Twenty minutes later, after a quick diaper change in the front passenger seat of Jon’s small, four-door truck, they were seated across from each other in a booth at the fast-food hamburger place just outside of town. Lillie, who’d followed behind them in her car, had insisted on paying for her own grilled chicken sandwich.

Abe, in a booster seat next to him, was happily shoving French fries in his mouth.

Lillie made a face at the boy. He laughed out loud. She chuckled.

And Jon was struck by how much he was enjoying himself.

Which posed a major problem.

“I have a question,” he said, leaning forward over his opened container with a quarter-pound burger inside.

“Ask anything. That’s what I’m here for.”

“You married?” Not the question he’d meant to ask.

She blinked. “No.”

“You said, the other day, that your life was an open book. I’m apparently not much of a reader. You know about me. I know virtually nothing about you.”

And he wanted to know. Which was why he had to ask her.

“I graduated from Montford eight years ago. I married a business major I met my senior year. I’m divorced. And I’ve been back in Shelter Valley, practicing child life full-time, for the past five years. I live alone and am on call 24/7. My choice. Because that’s the way I like it.”

“No children?”

“No.” Something moved in and out of her expression so quickly he couldn’t make it out. Sadness, maybe.

Had she wanted children?

Or her husband had and she hadn’t?

It seemed kind of strange that a woman who knew so much about kids, and who clearly adored them, didn’t have any of her own.
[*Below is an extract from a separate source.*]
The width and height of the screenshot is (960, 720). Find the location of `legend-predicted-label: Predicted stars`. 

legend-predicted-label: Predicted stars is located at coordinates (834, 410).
“That wasn’t my question.”

She grinned. “Whose was it?”

Bowing his head, he tried to hold back his own grin, and lost the battle. “Okay, it was mine. But it wasn’t the one I’d meant to ask. Before. When I told you I had a question.” If he sounded anywhere near as idiotic to her as he sounded to himself, he should just hang his head and go home.

“What’s your question?” Grabbing a napkin, she wiped a drop of ketchup from Abraham’s mouth.

“Are we working?”

Frowning, she took a bite of her sandwich. Chewed and swallowed. “I’m not sure what you mean.”

“Right now. What we’re doing here. Is this work?”

“As opposed to what?” She really seemed confused.

Breaking more pieces of bread and hamburger patty, Jon put them on the paper in front of Abraham.